10 thoughts on “The story of EW999 (Part 2)”
Fascinating stuff, David! I have thoroughly enjoyed parts one and two! Roll on part three!
Yup, when it got past 4,000 words I realised I was going to have to break it up even more. I’m very glad I didn’t try to take on ALL of Churchill’s wartime flying!
I’ll bet! That would be a website all by itself I should think!
There are probably a couple of heavy books!
Nicely done, a thoroughly enjoyable read!
Thanks Jeff, more to come!
A very interesting read, David. Presque Isle, Maine, as mentioned in the story, was the main AAF Air Transport Command refuelling and ‘stepping off’ point for aircraft bound for Europe for most of the war.
I didn’t know that – but it makes sense, given Presque Isle’s proximity to the Great Circle route; and also explains why they were so helpful.

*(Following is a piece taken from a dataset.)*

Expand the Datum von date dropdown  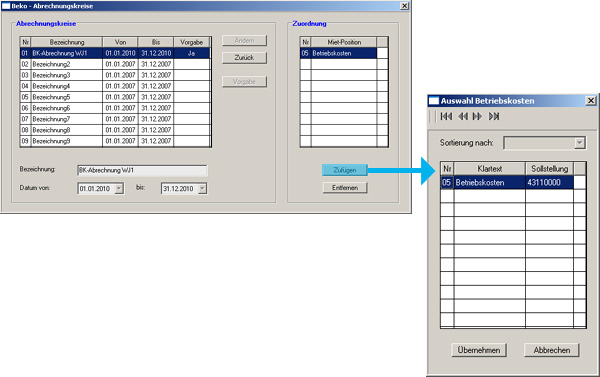point(119,188)
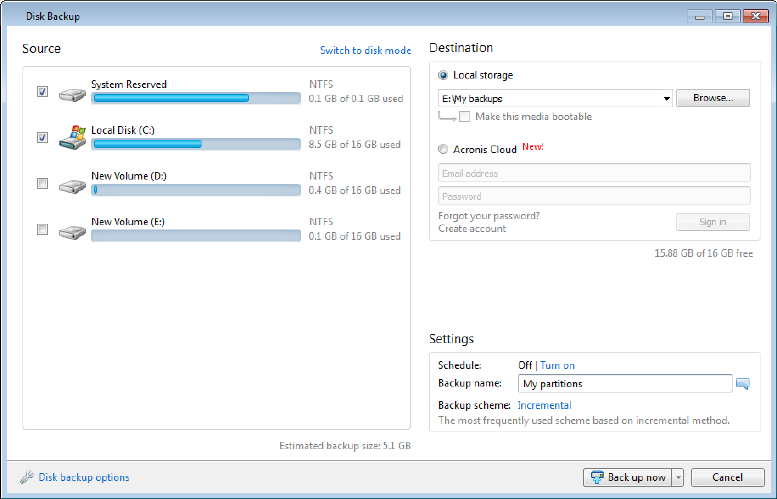Click the Local Disk (C:) usage bar
This screenshot has width=777, height=499.
(x=196, y=144)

Hi I am the grandson of F/lt Stephen Cliff as mentioned above and I can confirm that he was the 2nd pilot of EW999. Although I never knew him my father had letters and papers which along with my step grandmothers memories attested to this . Amongst his papers I found a sheet of paper which is like a certificate on which is printed a drawing of EW999 on a background of the route taken on the first transatlantic test flight in November 1944 and over which the crew have signed their names. I hope this may be of interest, Richard Cliff
Hi Richard, thanks so much for getting in touch and confirming that your grandfather was EW999’s co-pilot. I’ll add an appropriate note to the text. It’s always wonderful to hear from people with personal connections to these stories, as they help reinforce the humanity of what could be seen as abstract historical snapshots. It also reminds me that these events continue to live on in hearts and memories and families – not just the pages of some obscure blog!
The memorial illustration of EW999 sounds like an absolute treasure. If you’re ever unsure about what to do with it, be sure to offer it to the IWM, won’t you? And, just in case, I don’t suppose it includes any clues to the name bestowed on the aircraft does it [almost certainly either Paralos or Ammonias] ??